- Description of the task -
Copy the listing below word for word, leaving out the pictures.

- Dataset -
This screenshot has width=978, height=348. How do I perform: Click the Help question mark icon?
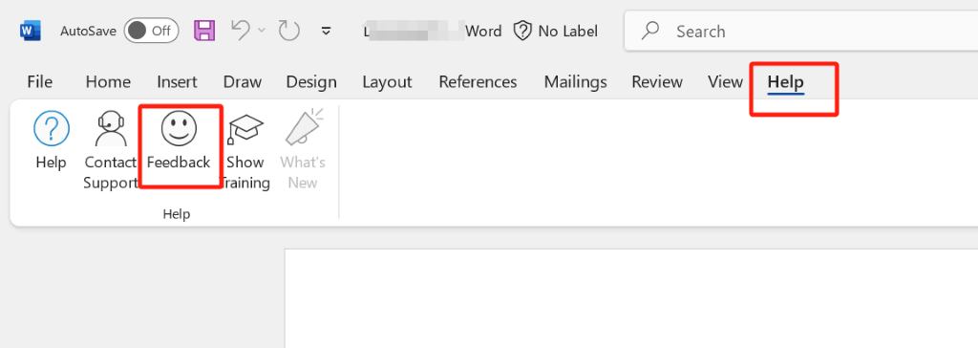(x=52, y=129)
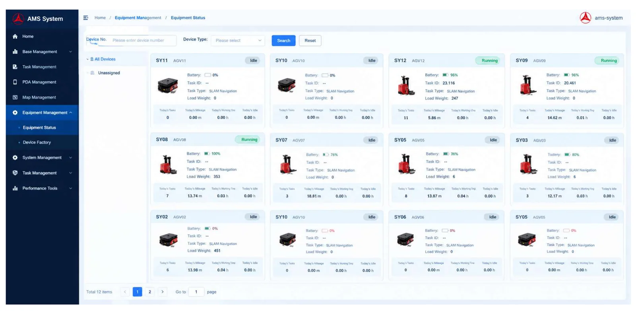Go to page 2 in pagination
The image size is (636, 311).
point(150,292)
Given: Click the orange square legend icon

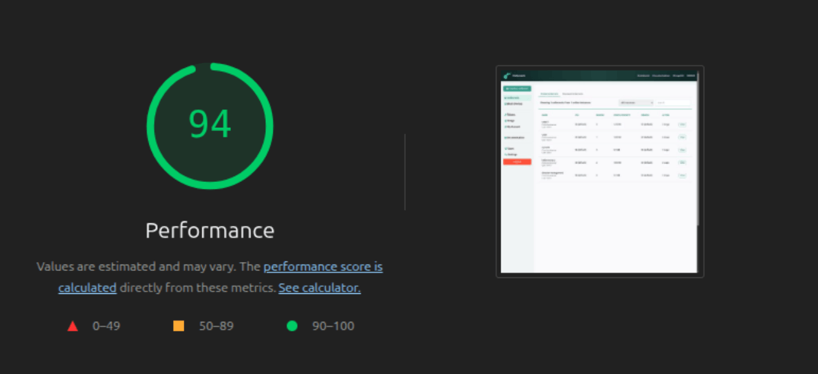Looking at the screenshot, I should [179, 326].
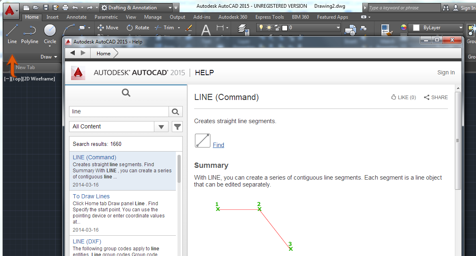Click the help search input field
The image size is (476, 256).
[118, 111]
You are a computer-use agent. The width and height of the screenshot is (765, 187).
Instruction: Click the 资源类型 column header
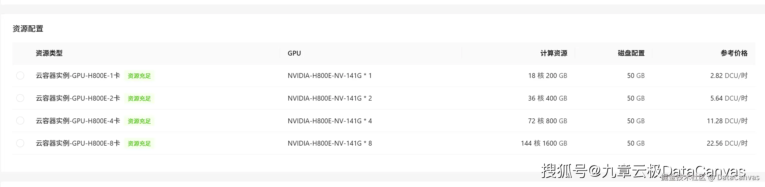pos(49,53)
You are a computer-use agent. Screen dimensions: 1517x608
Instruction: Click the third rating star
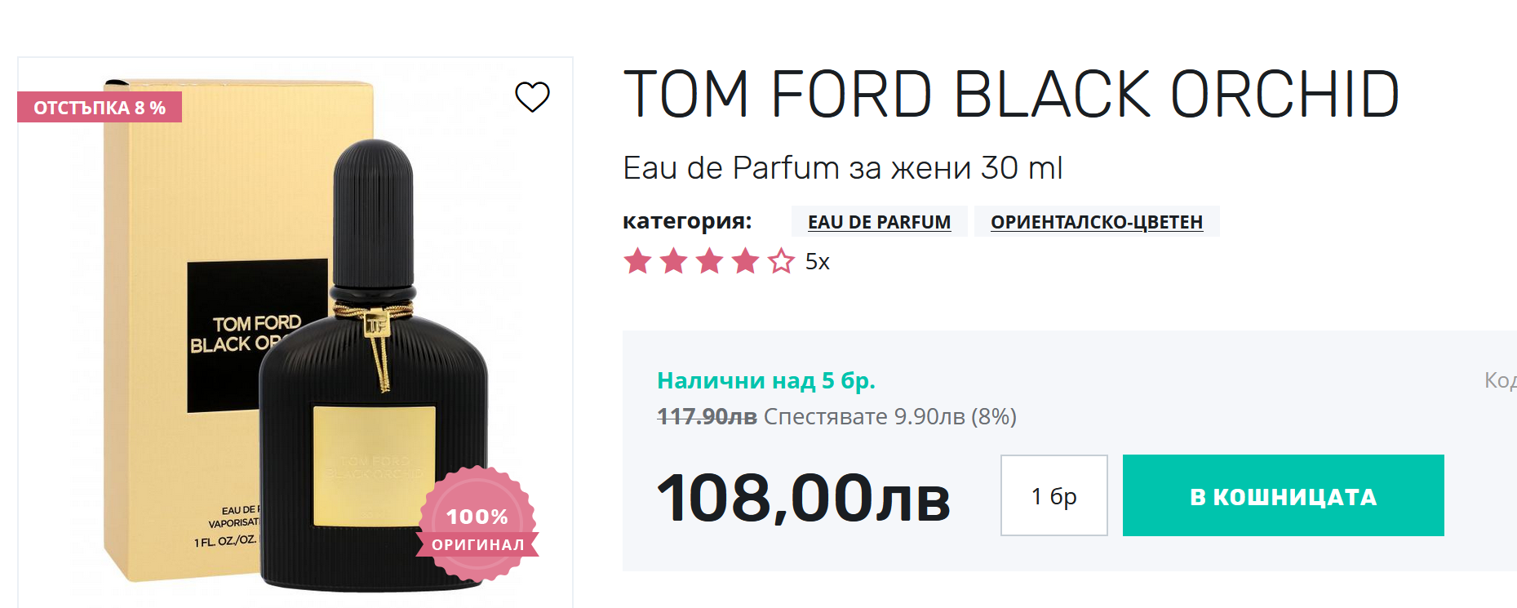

- Reply to the task -
This screenshot has width=978, height=348. How do I perform: Click the Help question mark icon?
(x=52, y=129)
Go to page 2 in pagination
The image size is (636, 311).
point(150,292)
Given: Click the orange square legend icon

Looking at the screenshot, I should [179, 326].
Click the help search input field
The image size is (476, 256).
[118, 111]
You are a computer-use agent. The width and height of the screenshot is (765, 187).
Instruction: Click the 资源类型 column header
pos(49,53)
You are a computer-use agent. Screen dimensions: 1517x608
Instruction: Click the third rating star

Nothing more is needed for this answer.